Kuwaiti director Zeyad (also known as “Z”) Alhusaini worked for years to bring to the screen “How I Got There,” an action movie with a comedic undertone about two best buddies from childhood, Salem and Asad, who stumble upon a gun shipment and try to seize this opportunity to get rich quick. This groundbreaking pic, which won Saudi Arabia’s Red Sea Film Festival’s audience award, is set entirely in the Persian Gulf and provides a relatively realistic glimpse of Kuwait’s present-day melting-pot of cultures, and its underworld of gun-running mercenaries, gangs, and terrorists, plus the local rap scene.
At the Red Sea fest in Jeddah, where the film world-premiered, Variety spoke to Alhusaini about his stated intention to make “How I Got There” bridge the “cultural gap” between Kuwait and the rest of the world. Edited excerpts.
Let’s start from the beginning. How did the film germinate?
The whole thing started when I was going to film school at Columbia University. There I started writing this story based on characters I know, from different lives I have lived. I was actually in Dave Shaber’s class. Dave Shaber was the writer of “The Warriors” and “Hunt for Red October.” After a few drafts I knew the script wasn’t there, but did not know how to correct it, so I approached him. He said, “Listen, I know how to fix it. I’ll tell you next time, next class.” But unfortunately he passed away that night, so I put the project on hold for a while. Then one day, while I was living in L.A., I looked at it from a completely different point of view and everything just lined up. I could see it. I could feel the characters. Everything made complete sense.

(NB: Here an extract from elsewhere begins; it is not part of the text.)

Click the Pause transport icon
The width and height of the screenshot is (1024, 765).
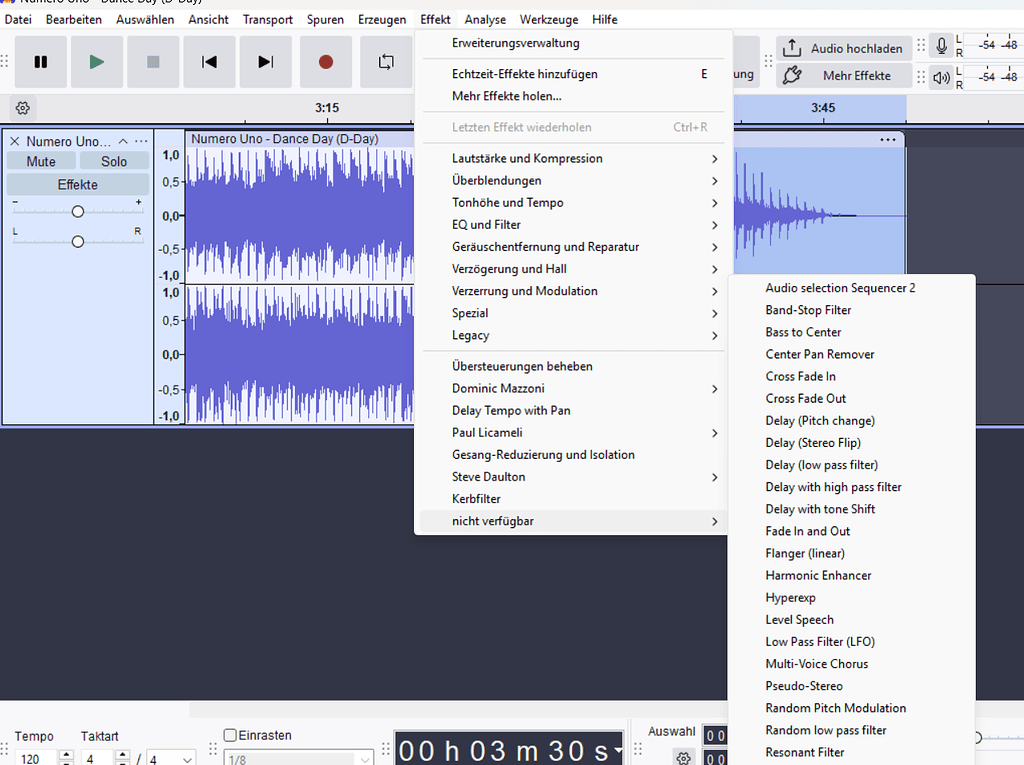pyautogui.click(x=40, y=62)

Meanwhile, though, you became a commercials director. I guess it was tough to break into the film biz.
Yes, I am from a commercials background. However, I come from a film background first. So I actually studied film all my life. I directed around 30 short films before I ever did a commercial. You’re right, but commercials to me have always been a means to get back into film. And a lot of the things I did in this film, I tested them in commercials. A lot of the technique, a lot of the movement, I tried it out in commercials, thinking: how would I do it even better in the film? It was always a means to get to this film.
“How I Got There” takes the viewer into the underworld of Kuwait. There’s even the island of Failaka, which is where Iraqi forces invaded Kuwait in 1990. It seems to me it was very important for you to depict your country on screen in a gritty realistic way.

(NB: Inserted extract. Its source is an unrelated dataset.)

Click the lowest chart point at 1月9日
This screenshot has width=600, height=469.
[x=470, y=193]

Yes. Well, I look at it in two different ways. One is, to me it’s about representation for young people. When young Kuwaitis or young people from the Gulf look at the screen, they usually find characters that they don’t relate to. It doesn’t matter if they’re good or bad, it’s just there’s no relation. There’s no representation in the sense that they don’t want to be represented by these characters. So I wanted to have great characters with whom they could feel a connection and an affinity. But I also wanted to put onscreen this whole underground other world in Kuwait. I spent around three months hanging out at all these different places, that actually exist. Like the underground club in a tent that I shot. It’s real, I’ve been there. The place got closed down because it got caught [selling alcohol] due to the fact there were like a hundred cars outside a small tent and the cops were like, “What’s going on here?” There are a lot of great things about Kuwait. And there are parts [of the country] like this that people don’t talk about. They’re interesting, they’re different, but they are usually avoided.
Talk to me about your casting choices
I studied acting for 10 years in New York, with Lenore DeKoven and was at Columbia after that. To me it was about learning the language of acting, so that I could direct actors. For this film, I used mainly local stars such as Yaqoob Abdullah, who plays Asad and has been my friend for over 30 years. I used a local casting agent Hussain Alhaddad, who is also an actor, to pick other young local talents. But I also sought out international stars. We were lucky enough to get Javed Jaffrey, from Bollywood, who was a friend of our producer, Aziz AlYaqout. He loved the project and wanted to support it. He flew out just to do a very important scene in the film. And then of course there is Ron Perlman who has a meatier role.
How were you able to get Ron Perlman to play The Merc, a shady American mercenary
So when it comes to Ron, we were actually talking to different actors. We never thought we could get Ron. But we decided to speak to his management and give it a shot. They said: “We will have him read it, he likes to read everything. Then he called us and said: ‘Listen, I love the script. I want to do it!’ I met with him, and we just hit it off. He’s been amazing. Obviously, he’s a fantastic actor to work with. But the amount of power and strength he brings to the film with his performance is truly phenomenal.